::: INFORMATION SUPPLIED

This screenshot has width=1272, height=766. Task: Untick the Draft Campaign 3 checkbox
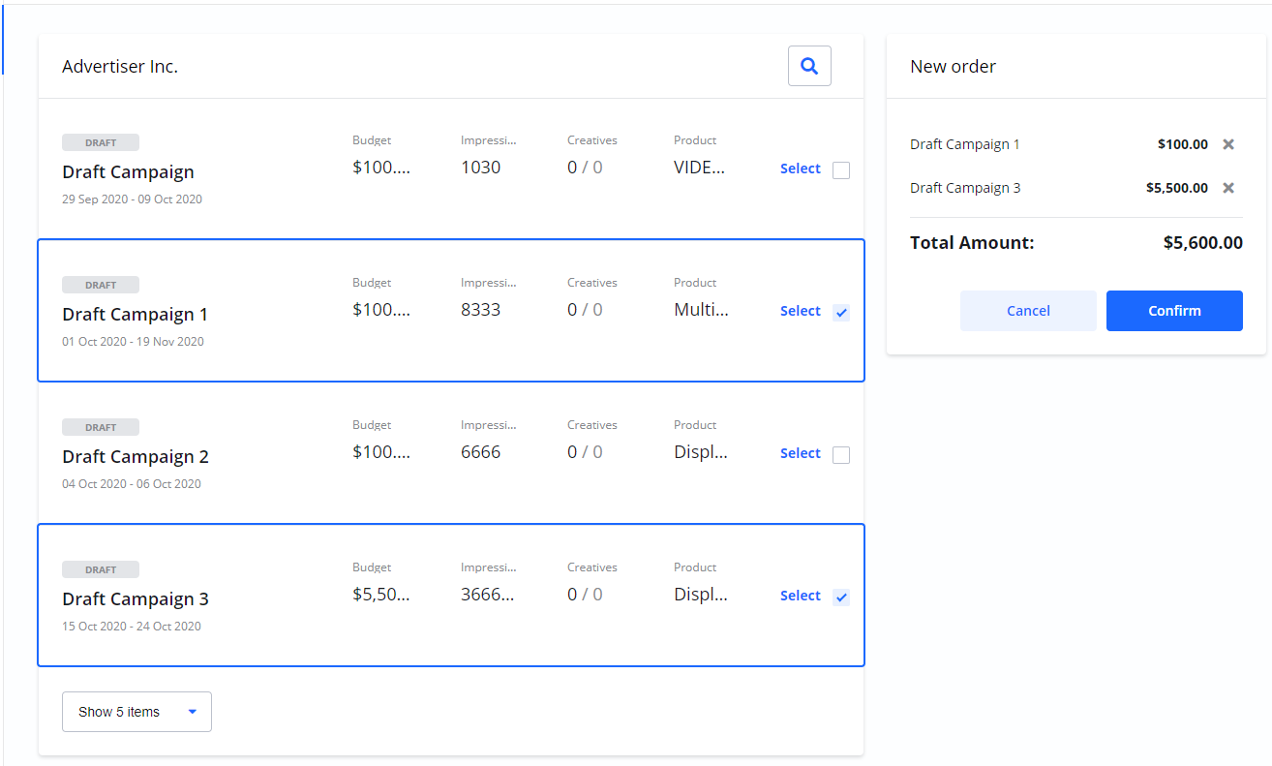click(x=841, y=597)
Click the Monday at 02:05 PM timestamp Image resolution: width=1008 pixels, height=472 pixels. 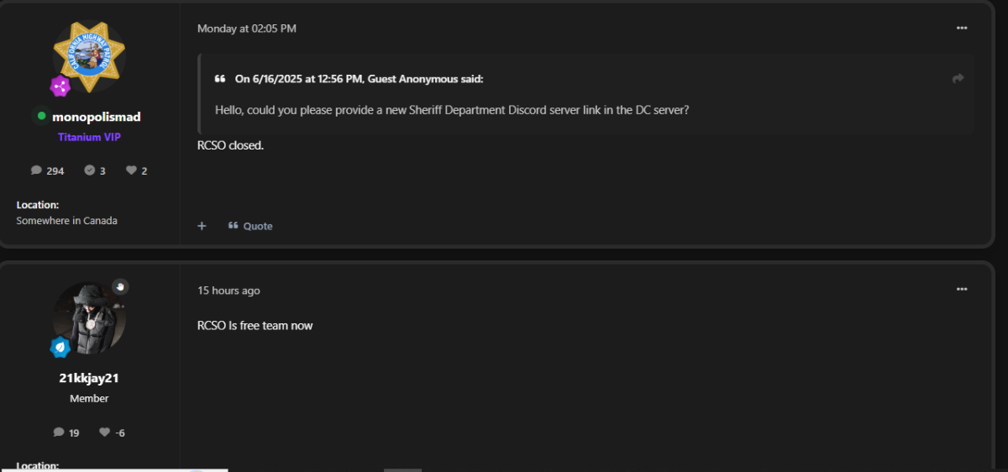(x=247, y=29)
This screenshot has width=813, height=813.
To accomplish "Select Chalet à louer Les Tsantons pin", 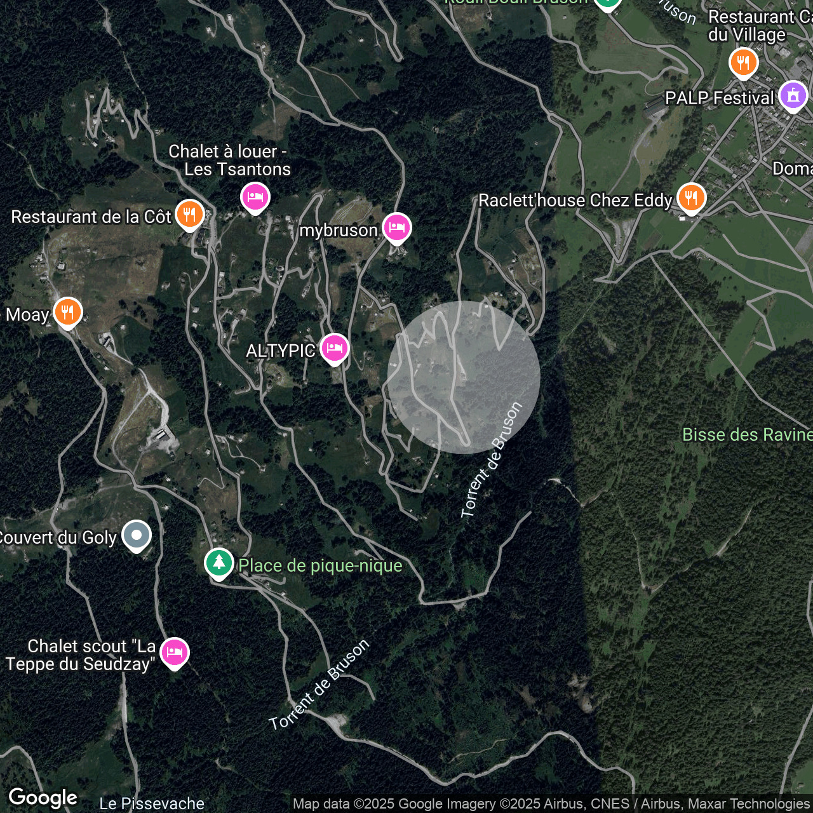I will coord(255,197).
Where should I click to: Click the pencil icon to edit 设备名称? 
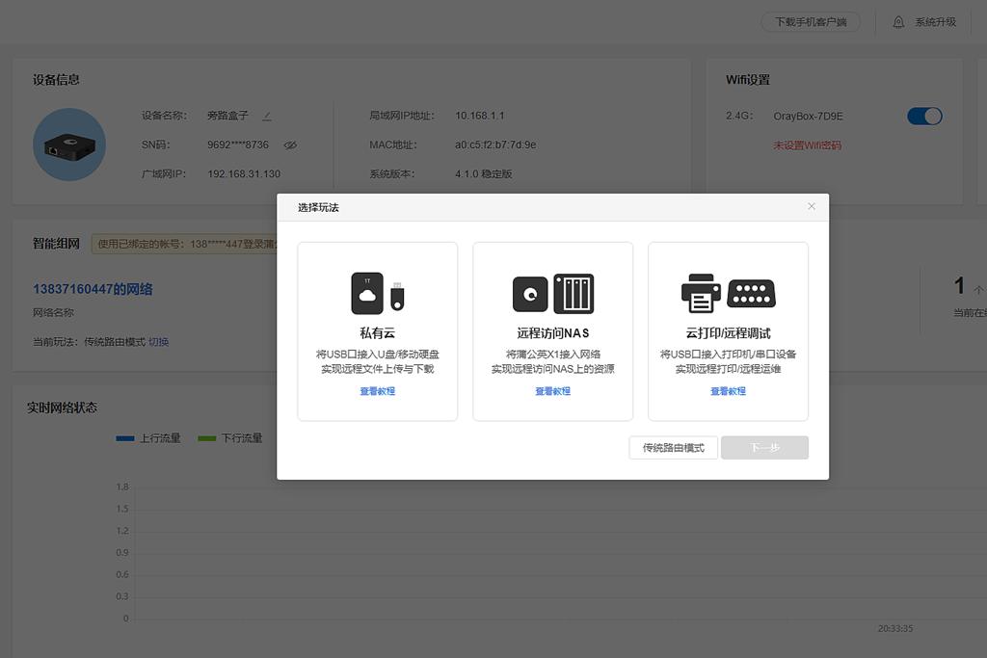pyautogui.click(x=267, y=116)
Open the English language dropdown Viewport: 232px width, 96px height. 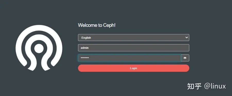(134, 37)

::::::

Locate every line in the entries above that contains the word "This" and copy each of those lines in full.

This screenshot has width=1272, height=766. Task: Untick the Draft Campaign 3 checkbox
This screenshot has width=813, height=813.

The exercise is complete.